Por: Lorena Alvarado Morales

Un día a los 28 años, con más de 90 y picos kilos y más de 20 años haciendo dietas, me vi y me dije: no puedo seguir adelante, si me voy a morir pues me muero. No pasó nada especial, era un día normal, pero llegó el hartazgo de todo. Me pregunté ¿cuál era el propósito de la vida? Si nada de lo que hacía era suficiente, si como le hacía no cumplía con el estándar, si nada de lo que me gustaba ser, compartir o gozar era bonito, pues dejaba de mirarme desde afuera y juré nunca más pesarme en mi vida, ni volvería a importarme la talla de mi ropa, y nunca más volvía a comer con culpa.

Por fin dejé de vincular mi felicidad a algo externo, algo que nunca acaba. En mi familia hubo muchos casos de obesidad, diabetes, presión alta, entonces comencé a visitar consultorios a los siete años por el miedo de que yo me convirtiera en alguien con esos problemas, que además ni siquiera tenía en aquel momento. Yo lo único que quería hacer era hornear pasteles, pues hasta hoy ha sido mi vida cocinar y disfrutar la comida.

Esto vino luego de una infancia en la que todos podían desayunar hot cakes, menos yo. Para mí, plato con papaya o huevito tibio, tampoco tuve el acceso a todo aquello que les gusta a los niños. Pero eso pasa con los adultos, somos nuestro propio verdugo tres veces al día pues nos prohibimos el postre delicioso que se nos antoja sin tener juicios de “qué atascada, qué gorda, cuántas calorías me voy a meter, si me lo como mañana no me cierra el pantalón”. Cuando eres chiquito como sea, el problema es llegar a adultos y seguir pensando así.

Más tarde tampoco calificaba para bikinis, vestidos o paseos juveniles porque no me vería bien y lo que nadie me preguntó en mis recorridos con especialistas fue qué quería yo. Al final me di cuenta que no importa cómo te ven los de afuera, sino cómo habitas tu cuerpo, cómo vives esta experiencia de vida con este traje que es el cuerpo.

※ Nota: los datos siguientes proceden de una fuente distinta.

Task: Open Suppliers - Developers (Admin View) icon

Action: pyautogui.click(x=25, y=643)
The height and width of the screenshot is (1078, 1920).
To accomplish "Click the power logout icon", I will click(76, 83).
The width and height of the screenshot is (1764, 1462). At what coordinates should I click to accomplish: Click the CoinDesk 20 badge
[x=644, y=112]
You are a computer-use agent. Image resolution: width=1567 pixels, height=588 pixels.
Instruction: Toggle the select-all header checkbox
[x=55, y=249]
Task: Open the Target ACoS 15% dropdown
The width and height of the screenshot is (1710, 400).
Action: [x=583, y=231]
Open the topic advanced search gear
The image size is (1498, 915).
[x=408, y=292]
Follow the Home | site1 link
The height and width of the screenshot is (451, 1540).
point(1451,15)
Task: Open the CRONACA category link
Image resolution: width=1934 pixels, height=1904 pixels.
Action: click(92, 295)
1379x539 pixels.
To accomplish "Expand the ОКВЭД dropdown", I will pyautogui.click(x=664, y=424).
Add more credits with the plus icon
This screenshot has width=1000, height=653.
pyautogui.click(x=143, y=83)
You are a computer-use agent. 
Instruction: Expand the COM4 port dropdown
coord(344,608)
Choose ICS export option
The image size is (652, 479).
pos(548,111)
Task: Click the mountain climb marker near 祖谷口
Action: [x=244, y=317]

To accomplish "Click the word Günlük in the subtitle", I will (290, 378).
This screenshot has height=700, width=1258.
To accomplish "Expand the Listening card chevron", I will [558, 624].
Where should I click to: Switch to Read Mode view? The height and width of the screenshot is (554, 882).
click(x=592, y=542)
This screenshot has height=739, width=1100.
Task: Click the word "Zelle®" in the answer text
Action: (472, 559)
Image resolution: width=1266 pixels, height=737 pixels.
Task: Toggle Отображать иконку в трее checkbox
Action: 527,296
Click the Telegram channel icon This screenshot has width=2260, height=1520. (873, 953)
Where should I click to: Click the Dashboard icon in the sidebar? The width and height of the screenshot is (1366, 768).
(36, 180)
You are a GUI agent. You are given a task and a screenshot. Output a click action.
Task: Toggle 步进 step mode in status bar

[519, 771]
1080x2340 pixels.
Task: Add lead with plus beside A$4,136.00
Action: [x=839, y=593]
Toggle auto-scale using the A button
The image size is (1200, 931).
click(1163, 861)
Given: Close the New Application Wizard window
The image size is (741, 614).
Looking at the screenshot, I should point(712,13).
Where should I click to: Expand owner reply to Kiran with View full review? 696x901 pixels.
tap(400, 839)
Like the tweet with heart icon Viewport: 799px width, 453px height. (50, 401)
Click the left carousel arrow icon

Era como que yo no podía ser feliz porque no tenía la talla correcta, pero cuando uno es niño, uno se habita desde el gozo, no desde el juicio. Lo grave es que de grandes nos miramos sistemáticamente desde el juicio ¿te pasa? Juzgamos el cuerpo propio y el ajeno, es más, fíjate cómo miras a tus hijos. Es como si lo que estuviéramos modelando todo a tiempo a los demás con cuanto juicio tienen que ver su cuerpo, no con cuanto gozo tienen que habitarlo.

Vemos a los niños en el parque llenos de tierra, con un short mugroso que no combina con la playera, con agujetas desamarradas y no les importa cómo se ven, sino el gozo con el que están viviendo esta experiencia.

El camino de regreso fue larguísimo porque ni siquiera sabía qué me gustaba comer, no sabía cómo se sentía el hambre o estar satisfecha de comer algo rico. Todas mis dinámicas de alimentación estaban dañadas, adoloridas, llenas de juicio, opinión, confusión, de hartazgo. Renuncié a la vida de miseria, no quería pasar más años viviendo así.

Fui la clásica que se pesaba tres veces al día, pero muchas cosas me salvaron, una de ellas, y que me gusta mucho recordar, es el libro rojo con corazoncitos de Louise L. Hay “Tu puedes sanar tu vida”. Es un libro básico que me regaló un amigo y con el que empecé a reencontrar mi propia voz.

En particular, me gusta decirle a la gente que vive con culpa, no solo por lo que come, sino porque tiene el cabello chino o lacio, que es gorda, flaca, morena, con estrías, con celulitis, con acné, con hijos, si hijos, estudiosos, con ansiedad o cualquiera que sea su herida: al final no importa, al final lo importante es cuando encuentras la llave o la pista para volver a escuchar tu voz interior.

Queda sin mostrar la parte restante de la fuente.